• Modified how process_snp_result calculates the number of reads and proportion of search sequences found in the long read sequences to be more accurate. In the previous version, tag that also form part of other tag, e.g., CC15 and CC1, are miscalculated with those matching only CC1 are also used to match CC15. This is now fixed.
  • Added method to generate search strings (generate_snp_search_string) from identified SNPs set.
  • Added method to search through long read sequence (search_from_fastq_reads).

Fixed bug in find_optimised_snps where when multiple SNPs sets are looked, not all SNPs set will iterate to the next depth even if max_depth has not been reached and resolving power is not 1.

Fixed bug in find_optimised_snps when there are included SNPs.

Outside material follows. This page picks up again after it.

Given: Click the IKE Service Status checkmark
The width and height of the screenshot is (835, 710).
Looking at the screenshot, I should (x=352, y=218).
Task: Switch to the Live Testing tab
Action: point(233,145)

Minor changes & bug removal


Minor changes & testing


  • find_optimised_snps can receive an additional argument output_progress = TRUE, such that progress can be shown in terminal when looking for multiple result.
  • write_fasta bug where only the first letter is written to the file is fixed.
  • output_result bug where residuals are not returned.
  • process_allele will print names of duplicated isolate, and keep only the first instance of the found isolate.
  • iterate_merge can be used to merge alignment matrices.
  • find_optimised_snps reduced memory usage.
  • resolve_IUPAC_missing can be used to substitute the ambiguity codes found in the sequence.
  • output_result updated such that it can be presented correctly in excel.
  • cal_fn and cal_fp can be used to calculate and identify false negatives and false postives respectively. To be called with cal_met_snp

First release to CRAN.


  • read_fasta will be used to read fasta file, the sequence name can contain spaces.
  • write_fasta will be used to write fasta file, the sequence name can contain spaces.
  • process_allele can be used in place of the different functions to preprocess the FASTA file. It will perform all equivalent functions in one go; the others functions are no longer exported.
  • calculate_simpson is used to calculate the Simpson’s index from list of pattern.
  • calculate_percent is used to calculate the dissimilarity index from list of pattern.
  • check_percent is used to check that the necessary parameter for calculate_percent is passed.
  • get_metric_fun is used to translate the metric to the functions, additional metric can be added by defining the functions and overriding the global MinSNPs_metrics variable.
  • calculate_simpson, calculate_percent, and check_percent, get_metric_fun are only as default, there is no reason to call these functions directly.
  • find_optimised_snps is used to find optimised SNP set(s). It can also be used to recalculate index by giving it included positions and setting max_depth to 0.
  • output_result is used to output results from find_optimised_snps.